Sometimes it just gets a little bit harder…. Todd is so tired, then he had to endure a drain through a lumbar puncture. Tomorrow, we will see if that makes a difference. The nurses continue to integrate his family into his care. We made a schedule that combines our needs and desires, with the therapist, and with the chair. This way Todd will be able to get the most out of his therapist’s visits, while still moving forward. We will bring him (and have) organic food when he is strong enough to eat. Right now he has Shepard’s Pie in the refer…. Who know what he will have next.
No chair today, no words. We works his arms and surround him with love and attention while we hope, dream, and pray that we can move through these setbacks. Todd will find his strengths, and that the path will clear so that our dear friends may join our sides.
As we look at the weeks ahead, we prepare to say goodbyes to Todd’s sisters, Jaime and Julie. Todd can say goodbye for like three hours if we are at a party for example. Me? I am more of the give you a kiss say goodbye and actually walk out the door. It doesn’t work that way here. You spend the whole day feeling that goodbye…… they already hate leaving there brother’s side and that is just our regular coming and going.
And I give you Jaime and Julie:
As Alex has shared, the last few days have been very difficult for all of us here, especially Todd. We have been told that the fluid stabilization in and the around the brain is an art rather than a science. So we wait and watch the artists, including Todd, work to find the right balance for his body. We are told that the drain procedure yesterday is a painful procedure, however it does keep us away from the decision for more permanent shunt right now, so that is the silver lining. We are also told to expect to see the difference tomorrow – less groggy, more aware.
It has been a wonderful experience being here with Todd and Alex. We have integrated well into the schedule that Alex has created and the time spent together and with Todd has been precious. We look forward to soaking up Todd Time all day today. Talking about everything and nothing. Working his fingers, arms, shoulders, with Yogi breathing and quiet, slow, relaxing, encouragement just as some of you have suggested and the doctors have taught us as well.
Today is our last day and we started having trouble leaving a few days ago. It is strange that 10 days have already passed, passing very quickly but also slowly at times. I am reading a book which says it well: Time passes. Even when it seems impossible. Even when each tick of the second hand aches like the pulse of blood behind a bruise. It passes unevenly, in strange lurches and dragging lulls, but pass it does.
t&A, Jaime and Julie
P.S. Can someone out there help Susee Maunu North get here? We need miles or whatever, she can come (we hope) we she will need some assistance. We have a good care idea in the works for Trista…. And there is the other more obvious half of the equation. You may email her directly.

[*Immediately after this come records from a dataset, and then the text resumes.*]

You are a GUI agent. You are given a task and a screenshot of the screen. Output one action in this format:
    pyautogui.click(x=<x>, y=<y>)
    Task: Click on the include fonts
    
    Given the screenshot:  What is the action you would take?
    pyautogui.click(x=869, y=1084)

P.S.S Update from Wednesday Morning. The doctor called just before our lunch and Todd has been moved back to medium care. They are running multiple tests to see what is going on, they feel that the extra care is warranted at this time. Alex is already at the hospital and Jaime and Julie are finishing up some errands to help Alex for the few days she will spend before the next visitors arrive and then we are off to the hospital as well. We will update you all as soon as we can. Thank you all for your continued support and prayers.